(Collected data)
[Start of section]

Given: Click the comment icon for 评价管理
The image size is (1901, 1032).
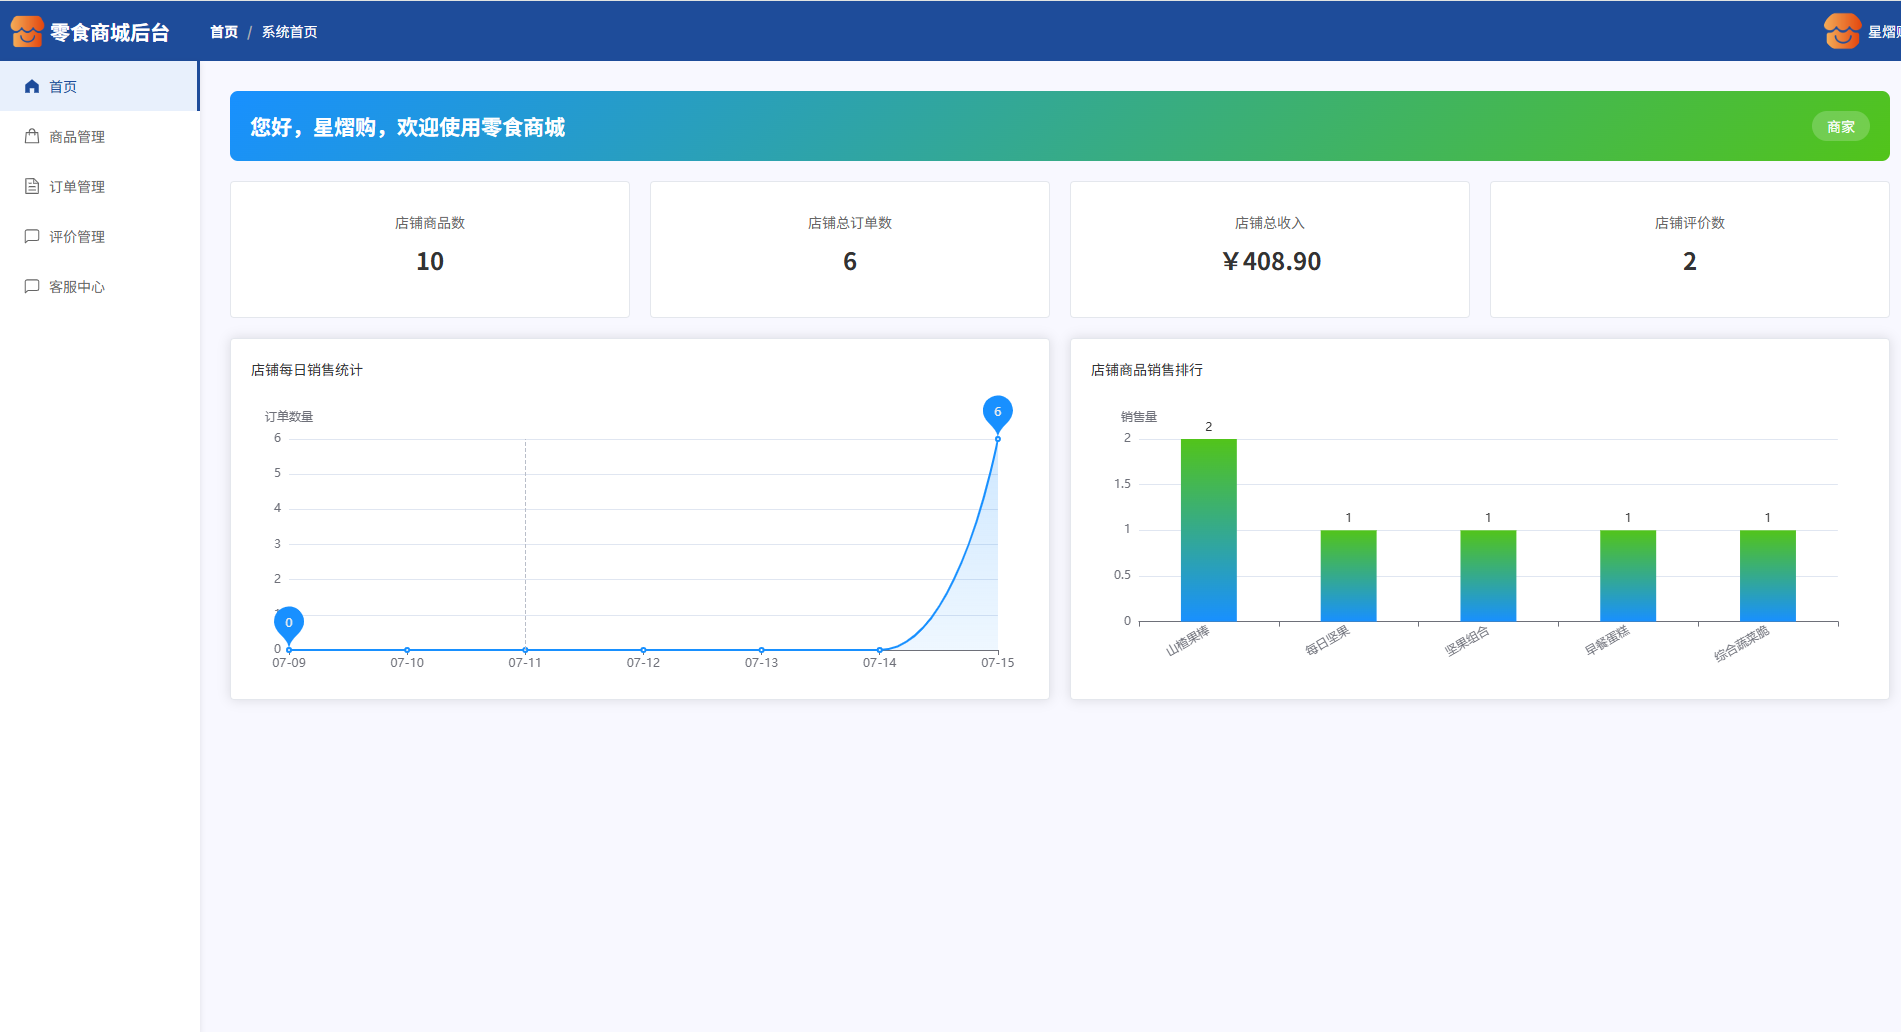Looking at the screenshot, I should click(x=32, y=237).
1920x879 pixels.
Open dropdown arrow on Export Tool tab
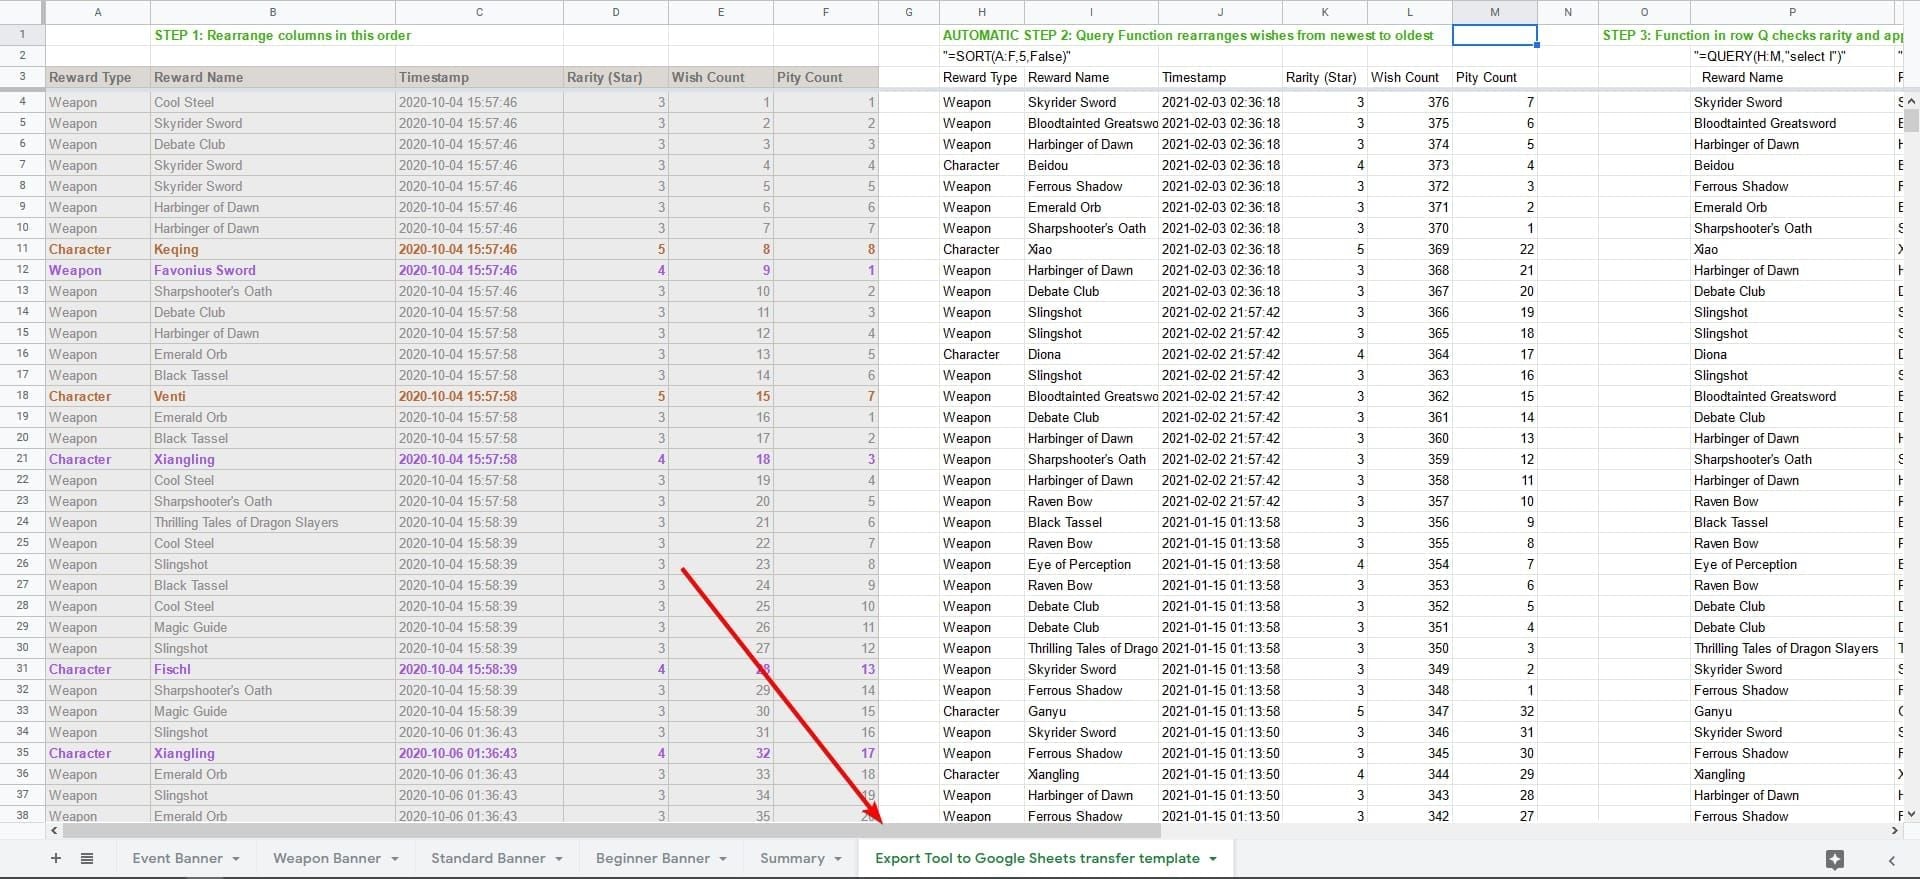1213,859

[End of section]
[Start of section]

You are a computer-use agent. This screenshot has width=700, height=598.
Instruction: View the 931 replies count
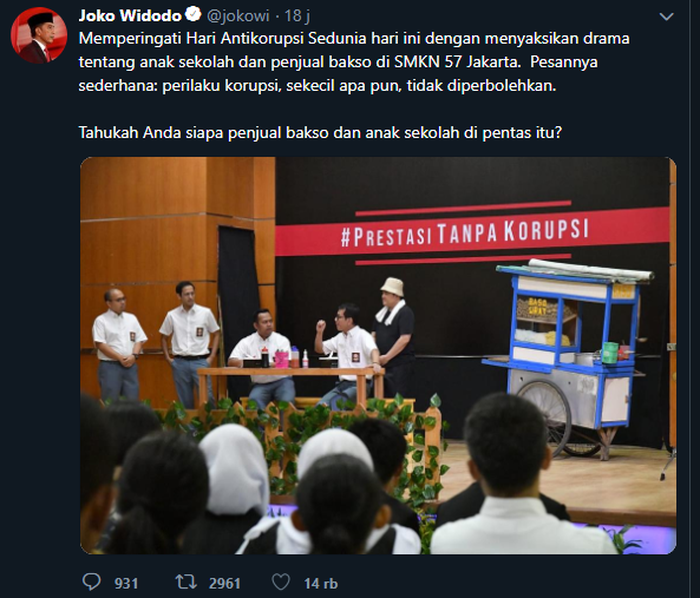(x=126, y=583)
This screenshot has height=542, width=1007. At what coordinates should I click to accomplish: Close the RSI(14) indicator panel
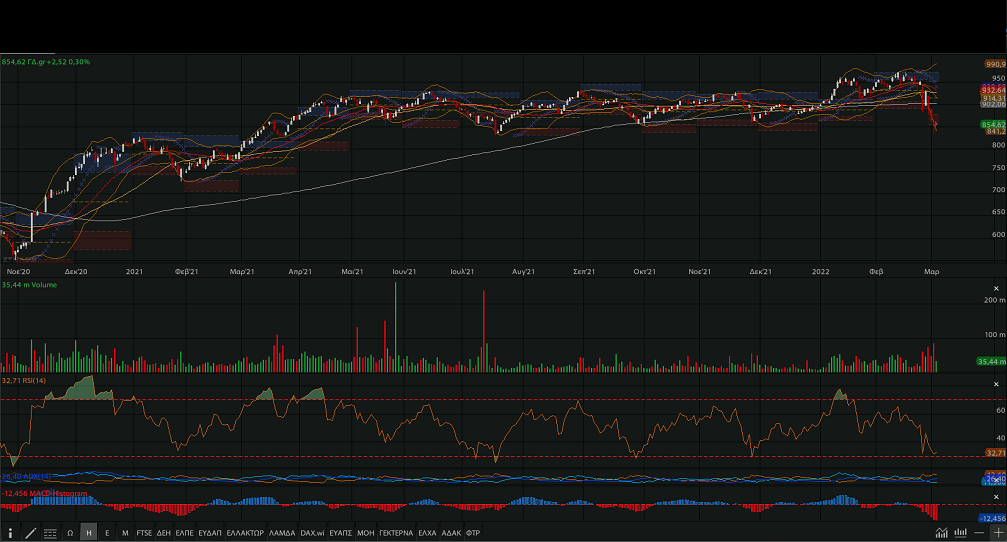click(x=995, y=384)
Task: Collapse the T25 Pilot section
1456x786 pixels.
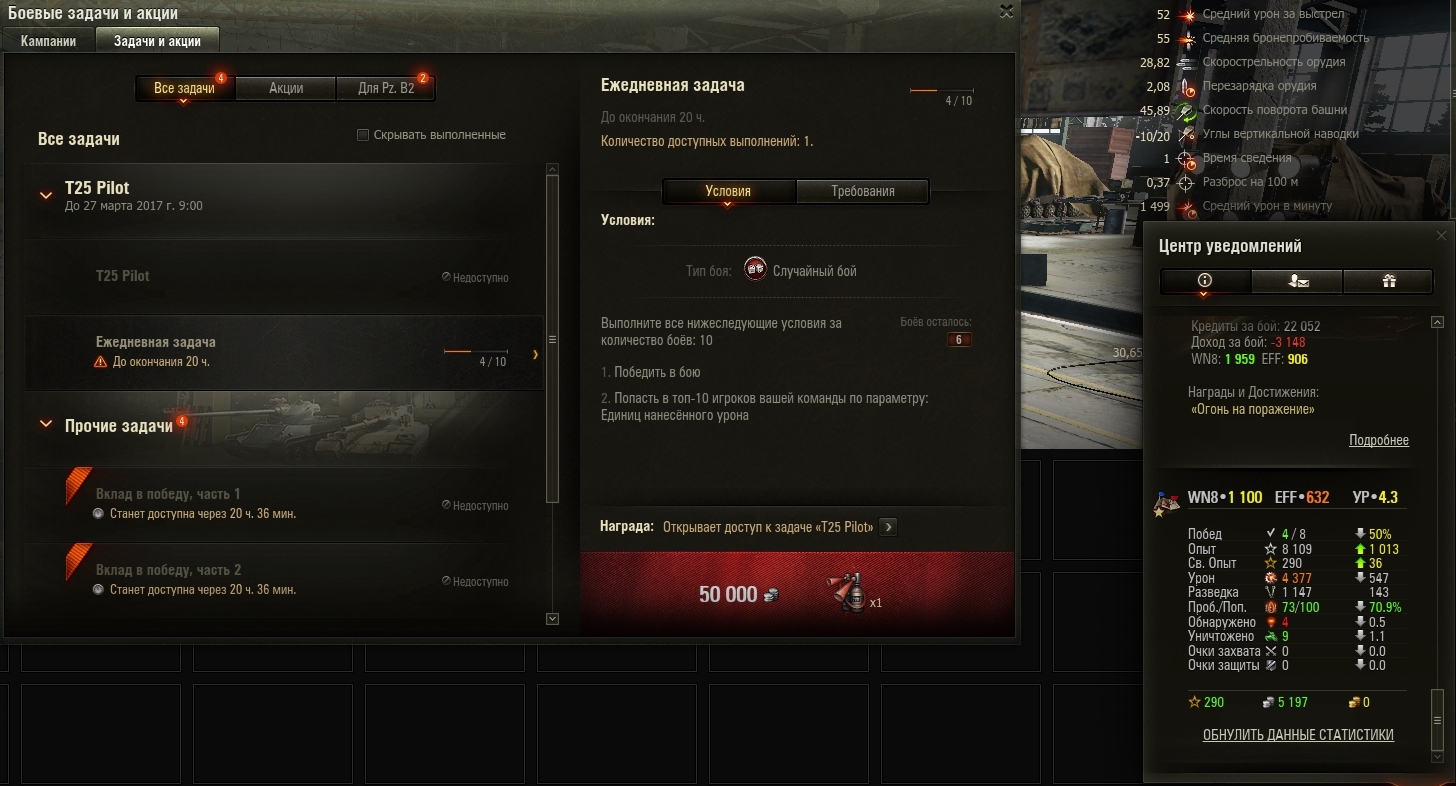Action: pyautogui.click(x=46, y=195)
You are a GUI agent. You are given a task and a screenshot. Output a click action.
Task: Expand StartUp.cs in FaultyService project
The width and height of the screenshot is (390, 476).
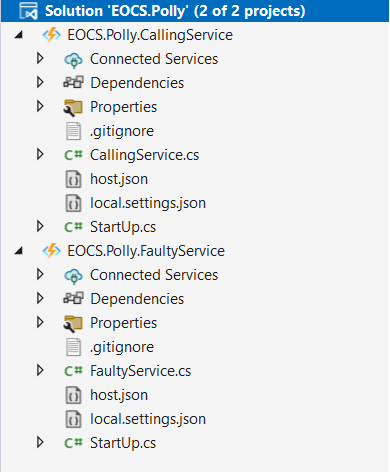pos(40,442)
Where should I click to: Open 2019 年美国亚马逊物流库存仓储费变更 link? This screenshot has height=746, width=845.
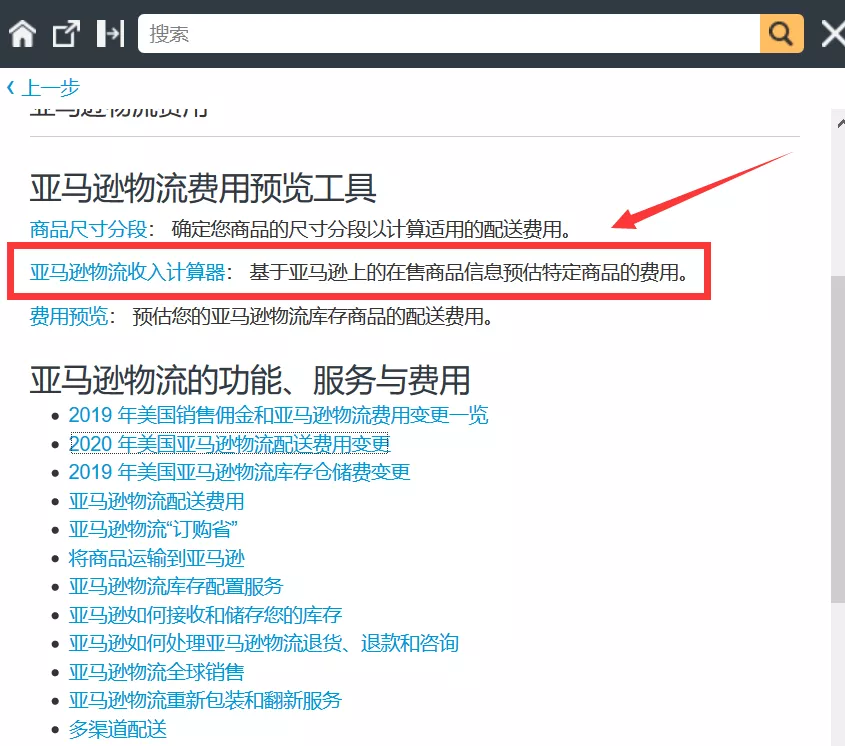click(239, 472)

[End of section]

**The task**
From the records above, copy each line that contains the word "agent".

**Result of the task**
You are a computer-use agent. This screenshot has width=700, height=598.
You are a GUI agent. You are given a task and a screenshot. Output a click action.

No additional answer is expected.